The review comes as Western nations increasingly view cyberattacks as a top security threat. Computer-based sabotage moved past terrorism to take top place in the U.S. intelligence community’s annual list of global threats, which also includes Iran’s nuclear program and the Syrian government’s chemical arsenal.
Canada could require that suppliers have their software code verified by third parties and be subject to random audits, Boisvert said.
Canada is aware of security concerns surrounding foreign wireless equipment providers, said Industry Minister Christian Paradis. “This is something that we clearly have to pay attention to,” Paradis said in a March 26 interview at his office in Ottawa. He declined to say what the government is doing about its concerns.
A U.S. congressional committee said in October that Huawei and ZTE Corp. provide opportunities for Chinese intelligence services to tamper with telecom networks for spying. The U.S. barred it in 2011 from participating in building a nationwide emergency network. Still, the company supplies U.S. telecommunications companies including Clearwire Corp., a Bellevue, Washington-based wireless Internet provider.
A decision by Canada to impose tighter security measures could drive up costs for carriers in the world’s 11th-largest economy, which are already investing billions of dollars to upgrade their networks to accommodate a surge in wireless data traffic. Aside from Montreal-based BCE and Vancouver-based Telus, Huawei customers also include Wind Mobile of Toronto, which began operations in 2009.
Such a review could help suppliers ease concerns about their practices, said Amit Kaminer, an analyst at The Seaboard Group, a Toronto-based telecommunications research firm.
“I think these actions by the government are prudent,” Kaminer said in an e-mail. The companies “should use this review to dispel doubts and myths.”
Harper witnessed the signing of agreements between Huawei and BCE and Telus in Beijing last year.
“Bell works with a range of international network equipment suppliers, including Alcatel-Lucent, Cisco, Ericsson, Huawei and Nokia Siemens,” said BCE spokeswoman Jacqueline Michelis in an e-mail. “We work with these partners, government, and the Canadian and international telecom industry to ensure the highest levels of security for our customers.”

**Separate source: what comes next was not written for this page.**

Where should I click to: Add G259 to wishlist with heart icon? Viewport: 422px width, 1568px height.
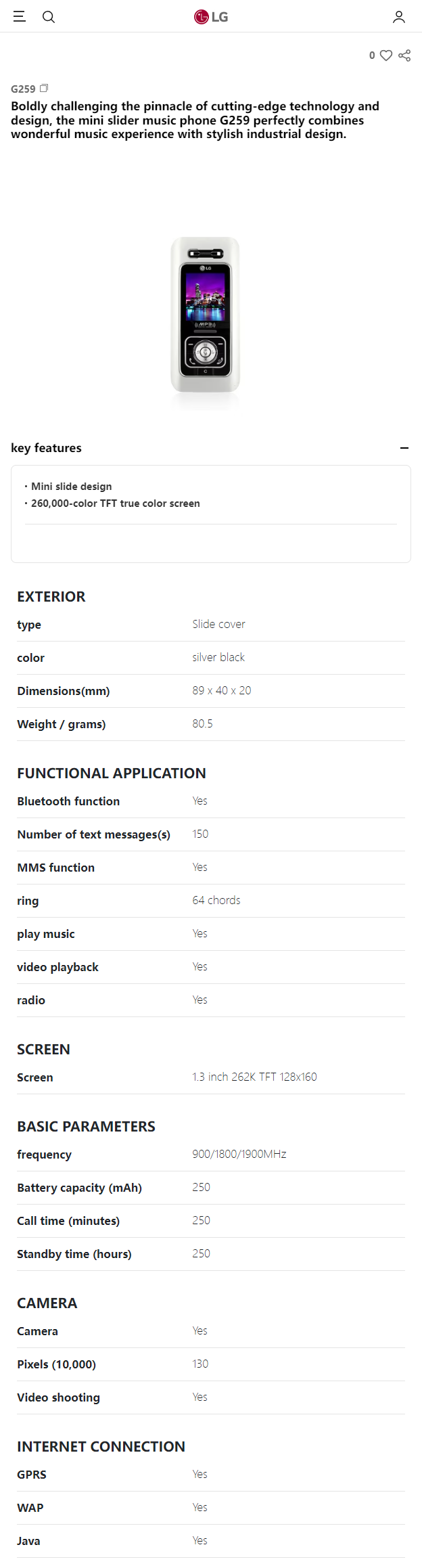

“We appreciate and support the reasonable and understandable measures that have been taken collectively between ourselves, carriers across Canada, and the federal government, to allow Huawei to compete in Canada, while providing assurances on matters of network security,” Huawei spokesman Scott Bradley said in an e-mail.
“We will continue to work transparently with customers and the federal government to address any issues necessary,” Bradley said.
Telus spokesman Shawn Hall and Wind Mobile spokeswoman Alexandra Maxwell declined to comment.
Huawei Canada President Sean Yang said last year the company follows “Canadian laws and regulations. We’ve never had an issue. And we would never do anything to jeopardize or undermine the trust we know is critical to our long term success.”
Huawei, based in Shenzhen, China, was founded in 1987 by Ren Zhengfei, a former technician in the People’s Liberation Army. Ren began reselling other companies’ gear and then began making routers and switches, the core components of phone and Internet networks, as the company took off. Today, the company is poised to overtake Ericsson AB, as the world’s largest maker of wireless network equipment.
Asked if Sweden’s Ericsson would trigger the same security issues, Paradis said, “you don’t hear the same kind of concern about the other company you just mentioned.”
Shares of Stockholm-based Ericsson have jumped 25 percent this year while Huawei is closely held.
Canada’s Fast said that the government has banned Huawei from bidding on government telecommunications contracts. Still, he said in an interview earlier this month that that doesn’t amount to a blanket ban on Chinese investment.
“We welcome investment from the Chinese provided they play by the rules and that they respect Canadian sovereignty, and that they not undertake the kinds of activities that would represent a security threat to Canadians,” Fast said.